Donny menyebutkan di tahun 1985 terdapat 44 daerah kantong habitat gajah yang berada di pulau Sumatera. Namun, hingga tahun 2007 hanya tinggal 25 kantong, lalu dari 25 kantong tersebut hanya terdapat 12 kantong saja yangg memiliki populasi di atas 50 ekor. Saat ini hanya beberapa daerah habitat gajah seperti di Taman Nasional Leuser dan Ulu Masen, Aceh, Taman Nasional Bukit Tiga Puluh dan Tesso Nilo, Jambi, Padang Sugihan, Sumatera Selatan, Way Kambas dan Bukit Barisan Selatan, Lampung.
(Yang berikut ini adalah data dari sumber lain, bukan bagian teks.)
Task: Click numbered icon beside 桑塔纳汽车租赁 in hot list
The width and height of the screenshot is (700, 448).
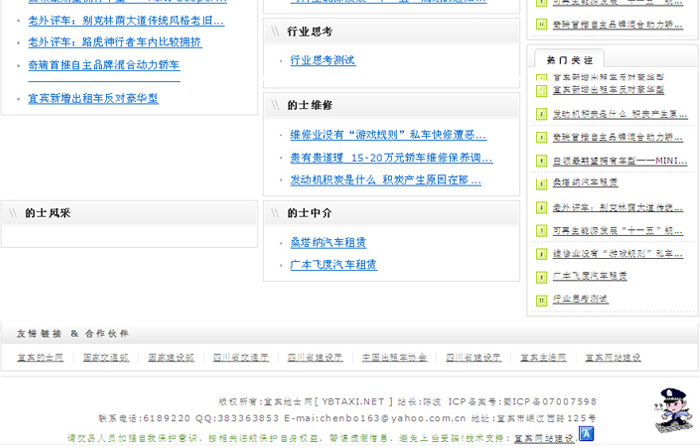Action: [x=541, y=183]
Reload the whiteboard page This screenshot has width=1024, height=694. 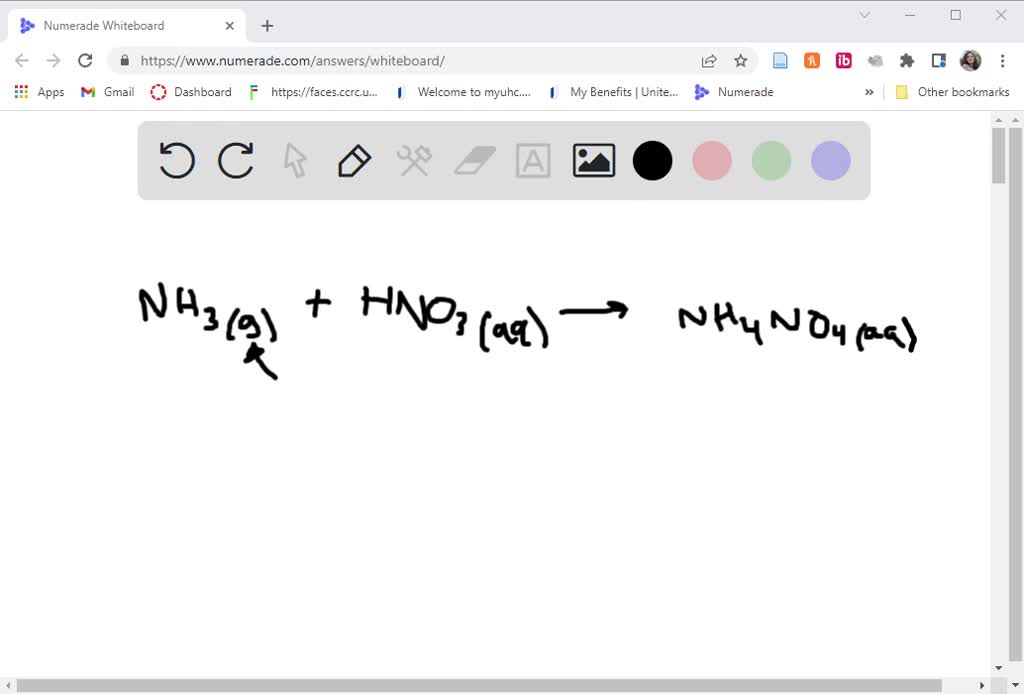85,60
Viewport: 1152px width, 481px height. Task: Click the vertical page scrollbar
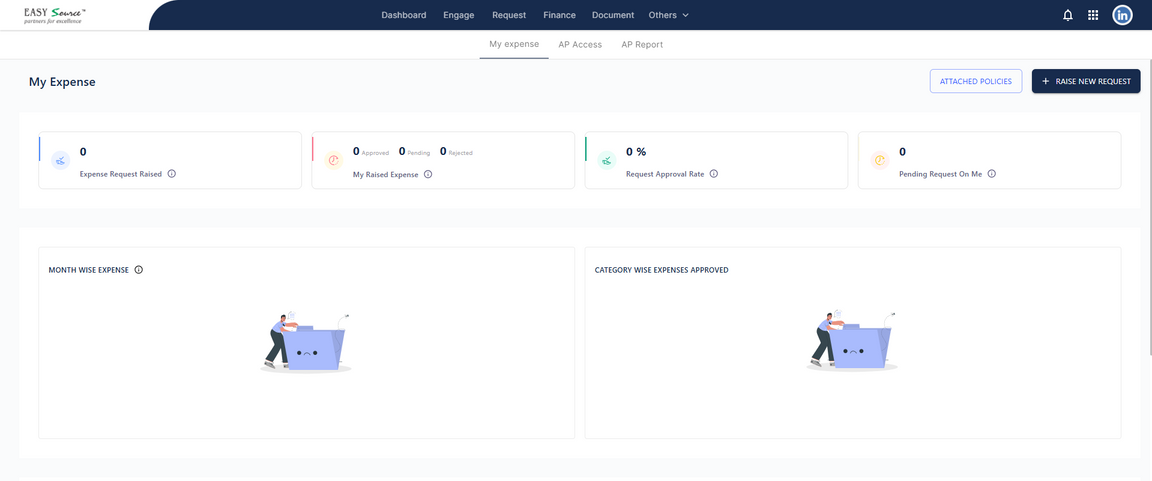(x=1148, y=200)
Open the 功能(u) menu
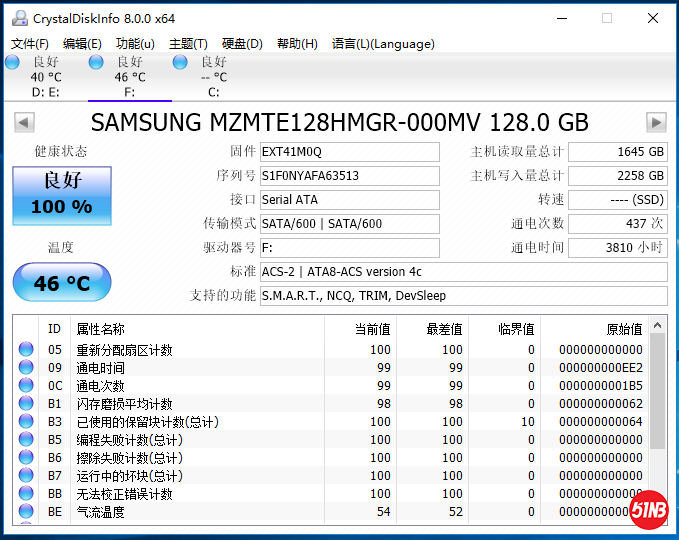The height and width of the screenshot is (540, 679). click(x=135, y=44)
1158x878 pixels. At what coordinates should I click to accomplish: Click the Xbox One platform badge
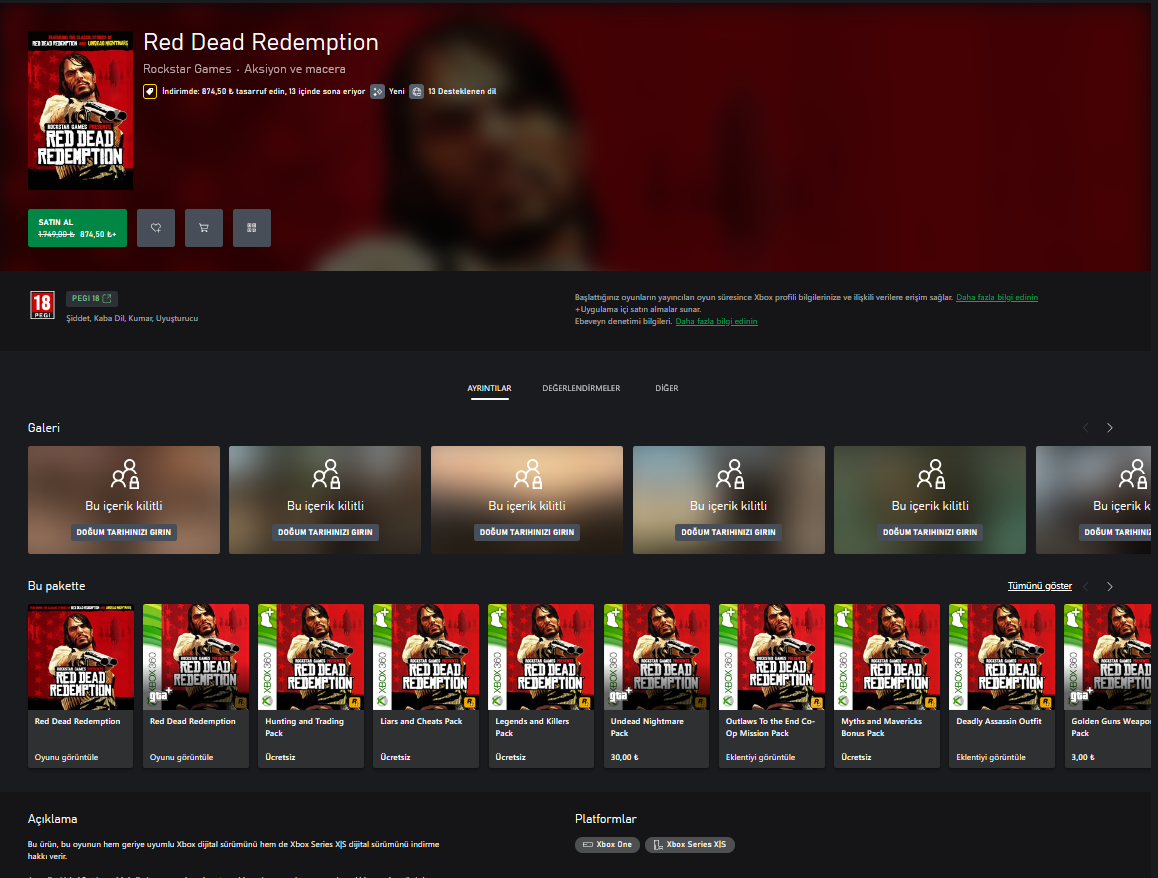(607, 844)
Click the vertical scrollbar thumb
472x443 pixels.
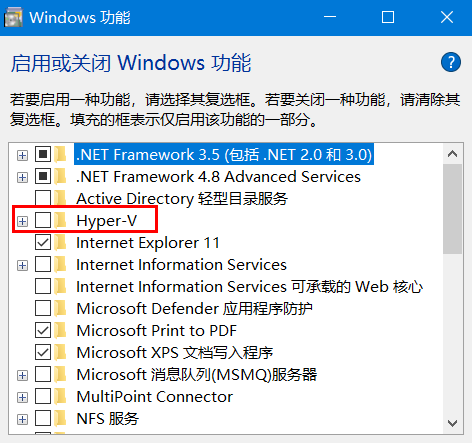tap(452, 209)
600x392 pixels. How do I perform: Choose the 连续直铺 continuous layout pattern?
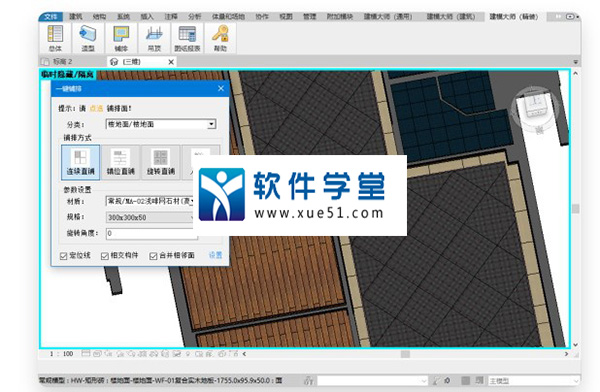coord(80,162)
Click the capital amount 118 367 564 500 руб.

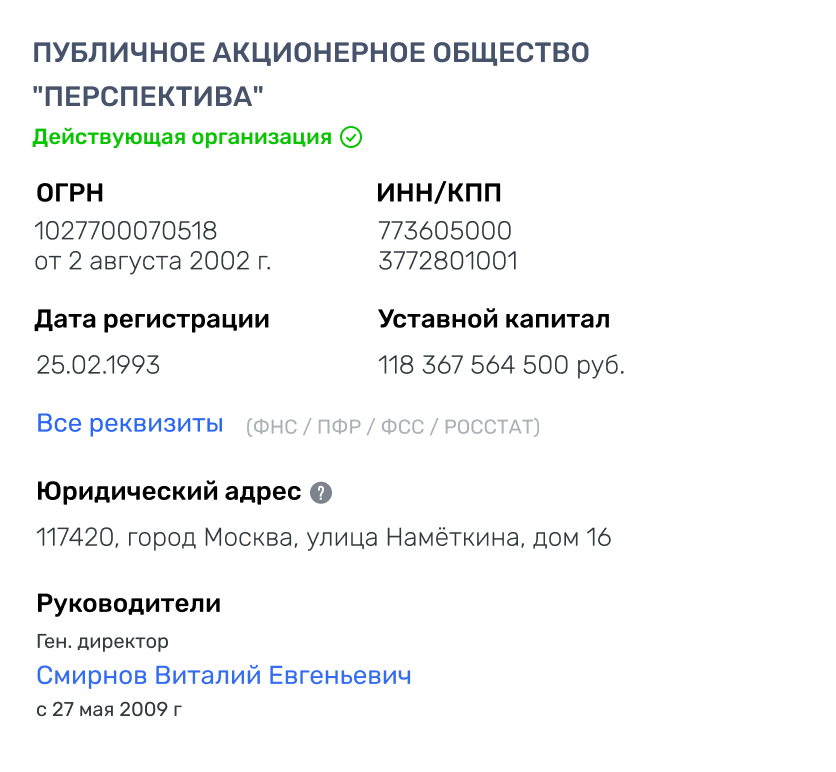[x=501, y=365]
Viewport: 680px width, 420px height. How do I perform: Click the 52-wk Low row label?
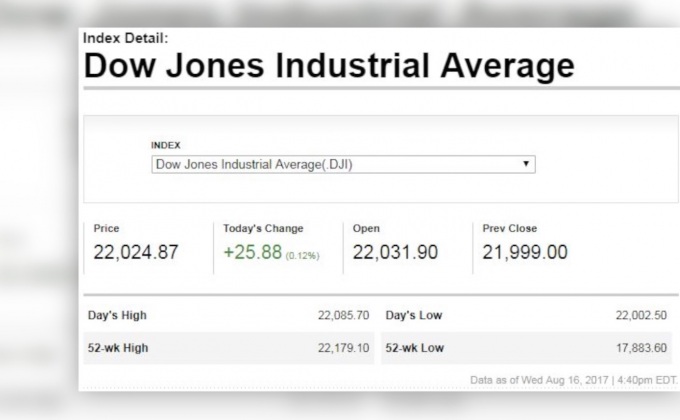point(417,348)
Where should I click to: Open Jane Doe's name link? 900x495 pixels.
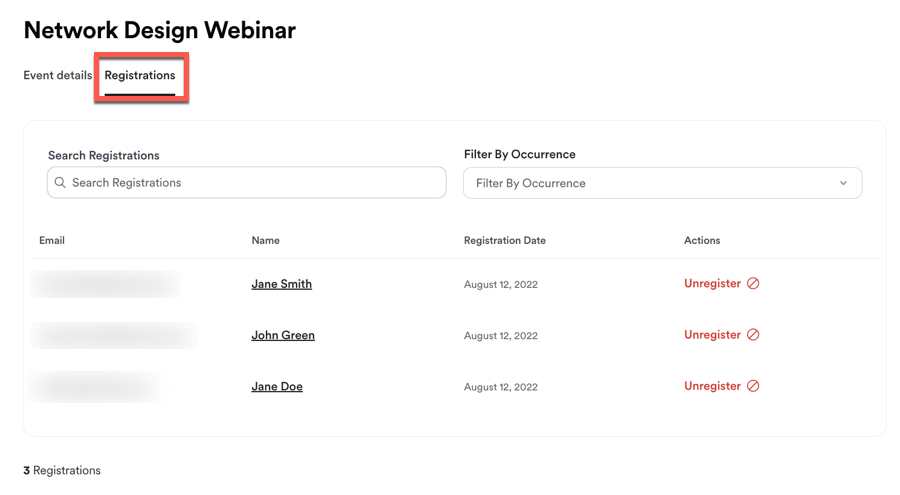tap(277, 386)
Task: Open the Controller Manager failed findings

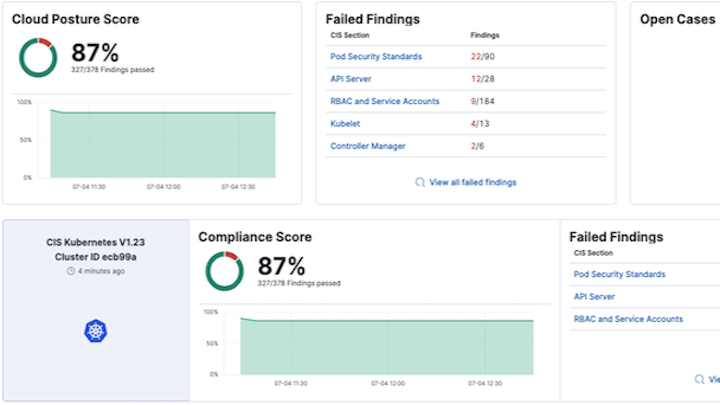Action: 367,146
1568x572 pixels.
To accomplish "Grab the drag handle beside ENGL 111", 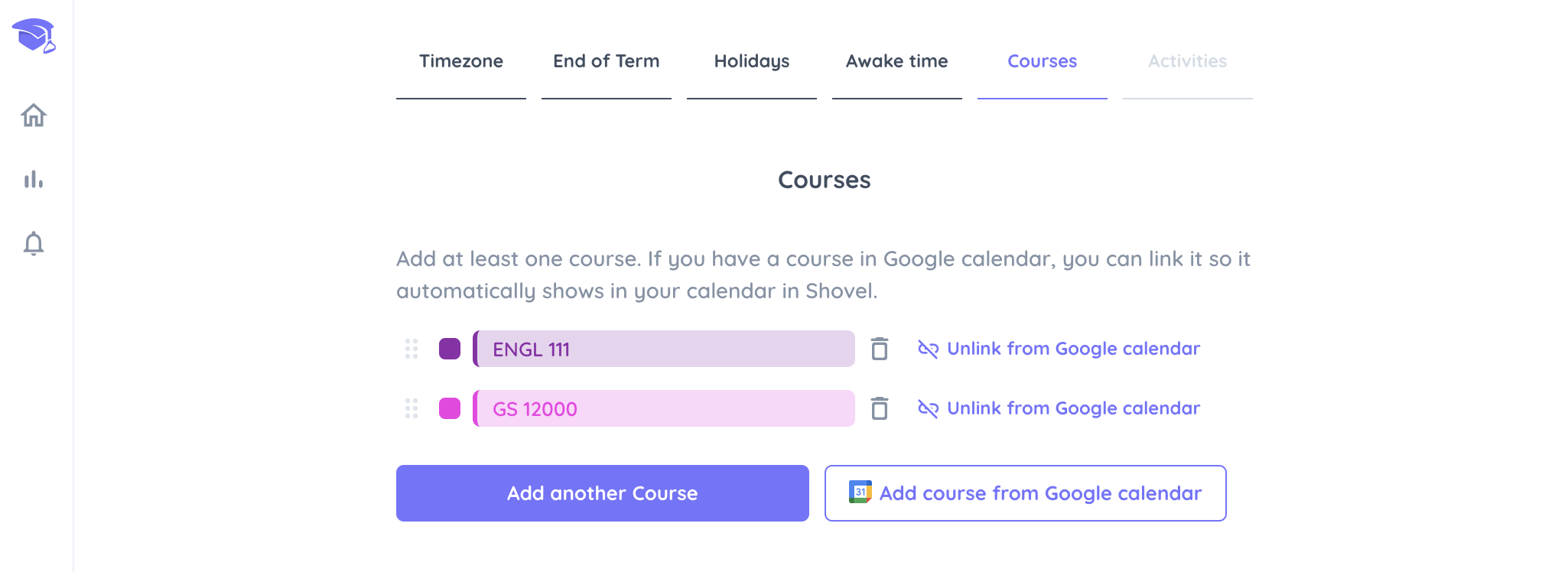I will [x=412, y=349].
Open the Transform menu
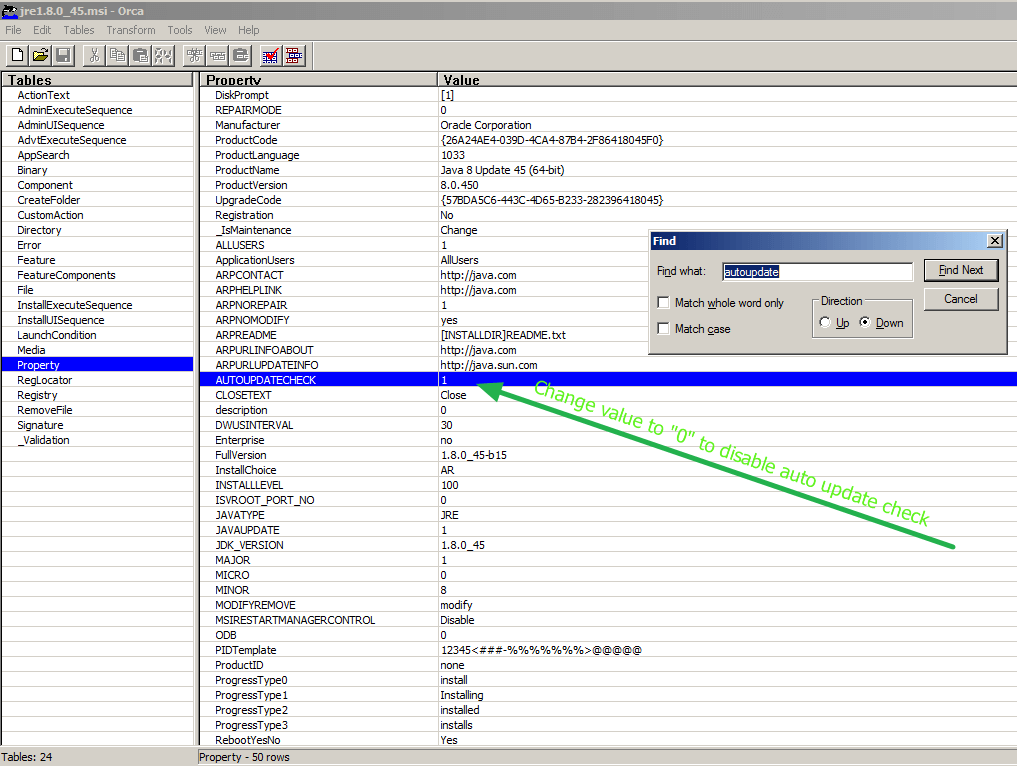Viewport: 1017px width, 766px height. pyautogui.click(x=130, y=30)
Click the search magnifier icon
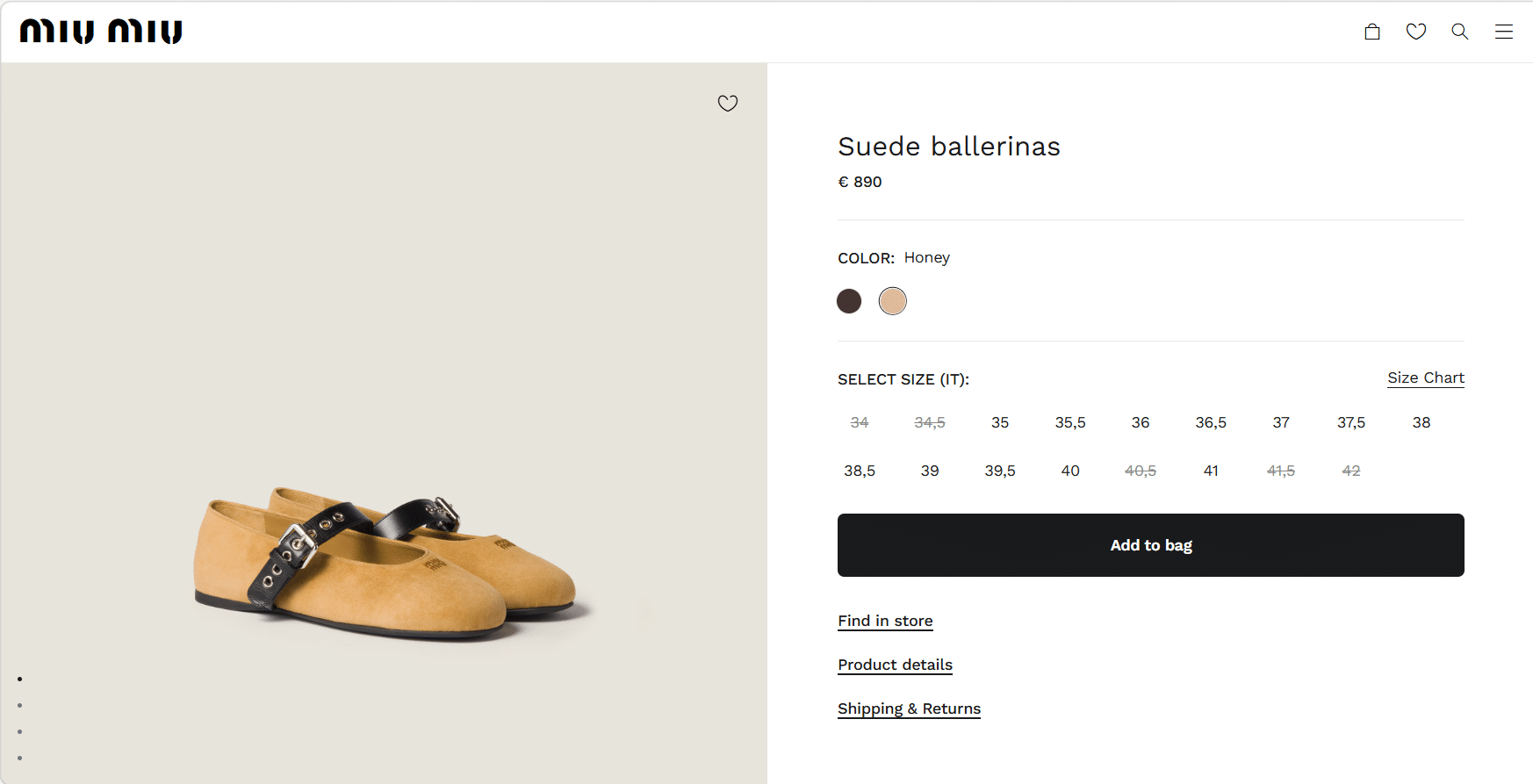The width and height of the screenshot is (1533, 784). pyautogui.click(x=1460, y=32)
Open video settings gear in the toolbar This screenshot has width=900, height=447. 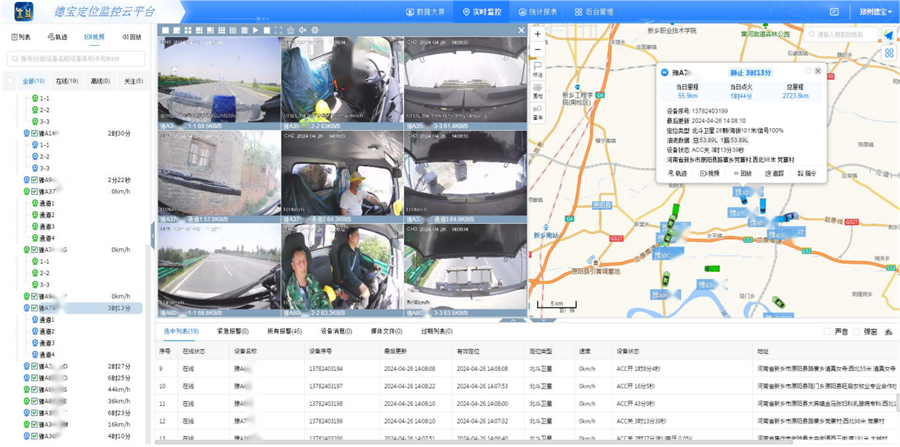314,30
Dosen FKH UGM, drh. Muhammad Tauhid Nursalim, M.Sc., mengatakan menurunnya jumlah populasi gajah juga disebabkan kebijakan pembangunan Rencana Tata Ruang Wilayah (RTRW) yang kurang berpihak terhadap sektor konservasi bahkan pembangunan jalan dan infrastruktur lain banyak yang melalui daerah taman nasional sehingga mengganggu habitat gajah.